However, owing to the fact that he forgot to move his wings, the Littlest
Angel always fell head over halo!
 
It was also reported that whenever he was nervous, which was most of the
time, he bit his wing-tips!
 
Now anyone can easily understand why the Littlest Angel would sooner or later
have to be disciplined. And so, on an Eternal Day of an Eternal Month in the
Year Eternal, he was directed to present his small self before an Angel of the
Peace.
 
The Littlest Angel combed his hair, dusted his wings and donned an almost
clean garment, and then, with a heavy heart, trudged his way to the place of
judgment.
 
He tried to postpone the ordeal by pausing a few moments to read the long
list of new arrivals, although all Heaven knew he couldn’t read a word. But at
last he slowly approached a doorway on which was mounted a pair of golden
scales, signifying that Heavenly Justice was dispensed within.
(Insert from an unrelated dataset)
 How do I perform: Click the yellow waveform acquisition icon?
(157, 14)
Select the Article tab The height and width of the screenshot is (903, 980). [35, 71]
To the Littlest Angel’
s great surprise, he heard a merry voice inside—singing!
 
The Littlest Angel removed his halo and breathed upon it heavily; then
polished it upon his garment, which added nothing to his already untidy appearance,
and then tip-toed in!
 
The Singer, who was known as the Understanding Angel, looked down at the
small culprit, and the Littlest Angel instantly tried to make himself invisible by
the ingenious process of pulling his head into the collar of his garment,
very much like a snapping turtle.
 
At that, the singer laughed, a jolly, heartwarming sound, and said “Oh! So you
’re the one who’s been making Heaven so unheavenly! Come here, Cherub, and
tell me all about it!”
 
The Littlest Angel ventured a look. First one eye. And then the other eye.
Suddenly, almost before he knew it, he was perched on the lap of the
Understanding Angel, and was explaining how very difficult it was for a boy who suddenly
finds himself transformed into an angel. Yes, and no matter what the
Archangels said, he’d only swung once. Well, twice. Oh all right then, he’d swung
three times on the Golden Gates. But that was just for something to do!
 
That was the whole trouble. There wasn’t anything for a small angel to do.
And he was very homesick. Oh, not that Paradise wasn’t beautiful! But the Earth
was beautiful, too! Wasn’t it created by God, Himself? Why, there were trees
to climb, and brooks to fish, and caves to play a pirate chief, the swimming
hole, and sun, and rain, and dark, and dawn, and thick brown dust, so soft and
warm beneath your feet!
 
The Understanding Angel smiled, and in his eyes shown a memory of another
small boy from long ago. Then he asked the Littlest Angel what would make him
most happy in Paradise. The cherub thought for a moment, and whispered in his ear.
 
“There’s a box. I left it under my bed back home. If only I could have that?”
 
The Understanding Angel nodded his head. “You shall have it,” he promised.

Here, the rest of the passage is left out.